Stats: Stratified Cox regression models (March 22, 2005)

Stratified Cox regression models (March 22, 2005)

This page is moving to a new website.

Someone sent me an email asking about a Cox regression model that included a strata for clinics. What's the best way to handle strata? That's a tricky question to answer. The first question you might want to ask is whether it makes sense to include the clinic factor as a strata at all. When you include strata, you allow the Cox model to estimate an entirely separate hazard function for each clinic. That's quite different from including clinic as a fixed effect in the Cox regression model, where you would be assuming that the clinics differ only in that the hazard function for one clinic is a multiple of the hazard function for the other clinic.

Thernau and Grambsch describe it well in their book on survival analysis.

Analysis of multicenter clinical trials frequently uses stratification. Because of varying patient populations and referral patterns, the different clinical centers in the trial are likely to have difference baseline survival curves, ones that do not have simple parallel relationships. Strata play a role similar to blocks in randomized block designs analyzed by two-factor analysis of variance. (page 44).

Using a stratified Cox model could lead to a loss of power or precision, because you are using more of the data to estimate separate hazard functions and that leaves less of the data for your other research hypotheses. But perhaps assuming that the clinics only differ by a multiplicative constant is an oversimplification. A third approach is to treat clinics as a random effect. This leads to a frailty model, which you cannot run in SPSS, but which is available with other software programs.

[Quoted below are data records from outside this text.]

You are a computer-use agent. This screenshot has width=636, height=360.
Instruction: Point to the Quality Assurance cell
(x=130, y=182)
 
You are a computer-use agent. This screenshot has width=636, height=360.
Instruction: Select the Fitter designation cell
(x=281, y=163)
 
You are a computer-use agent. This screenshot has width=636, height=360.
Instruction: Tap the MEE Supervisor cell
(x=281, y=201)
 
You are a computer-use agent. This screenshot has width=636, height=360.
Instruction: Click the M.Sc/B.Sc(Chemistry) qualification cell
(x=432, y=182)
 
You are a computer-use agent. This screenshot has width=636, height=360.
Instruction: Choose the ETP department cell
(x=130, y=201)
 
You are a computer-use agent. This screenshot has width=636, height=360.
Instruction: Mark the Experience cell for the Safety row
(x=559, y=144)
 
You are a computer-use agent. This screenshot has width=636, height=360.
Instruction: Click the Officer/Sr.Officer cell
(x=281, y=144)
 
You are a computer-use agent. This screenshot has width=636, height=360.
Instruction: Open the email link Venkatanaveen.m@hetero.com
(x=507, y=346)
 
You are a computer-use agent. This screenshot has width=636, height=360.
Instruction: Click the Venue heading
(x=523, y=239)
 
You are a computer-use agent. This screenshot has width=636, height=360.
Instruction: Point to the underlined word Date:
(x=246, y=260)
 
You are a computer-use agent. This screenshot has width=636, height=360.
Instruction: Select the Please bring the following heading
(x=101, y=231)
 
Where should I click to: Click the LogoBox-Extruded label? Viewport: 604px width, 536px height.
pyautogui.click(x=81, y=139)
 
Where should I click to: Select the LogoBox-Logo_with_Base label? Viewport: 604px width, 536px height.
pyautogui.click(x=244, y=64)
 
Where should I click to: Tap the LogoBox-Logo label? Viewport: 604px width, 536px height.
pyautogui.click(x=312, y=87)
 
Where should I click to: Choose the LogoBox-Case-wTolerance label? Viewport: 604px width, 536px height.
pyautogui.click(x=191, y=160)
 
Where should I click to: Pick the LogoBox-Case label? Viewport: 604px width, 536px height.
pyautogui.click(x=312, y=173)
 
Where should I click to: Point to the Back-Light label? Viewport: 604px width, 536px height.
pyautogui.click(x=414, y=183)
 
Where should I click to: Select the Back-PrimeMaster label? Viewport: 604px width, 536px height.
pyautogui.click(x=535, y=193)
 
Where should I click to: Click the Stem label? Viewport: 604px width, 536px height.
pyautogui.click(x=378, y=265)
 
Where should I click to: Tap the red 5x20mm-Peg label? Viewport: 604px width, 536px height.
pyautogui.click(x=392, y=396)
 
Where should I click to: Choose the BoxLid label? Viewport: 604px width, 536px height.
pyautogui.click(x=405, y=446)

The rule is to choose a model that is as simple as possible, but not too simple. Perhaps your sample size might also help you decide about the complexity of the model. Do you have lots of data to spare so that estimating separate hazard functions is a luxury you can easily afford? Also, take a look at the Kaplan-Meier curves for each clinic. Do they show unusual patterns, such as one clinic having very high early mortality, but the second clinic eventually catching up?

There's no easy answer to this question, but remember that just because you used a stratified sample, that does not mean that your strata have to be accounted for in a particular way. Think hard about including clinics as a fixed effect or as a random effect as an alternative.

The other thing to keep in mind is that there are probably several approaches to your data set that would be easy to defend in a peer-reviewed publication. Choose a reasonable approach, and don't worry so much about the choices you didn't make. If a peer-reviewer tells you to use a different model, that's actually good news. When the reviewers start nitpicking your model and don't mention bigger issues, you are probably only one step away from publishing.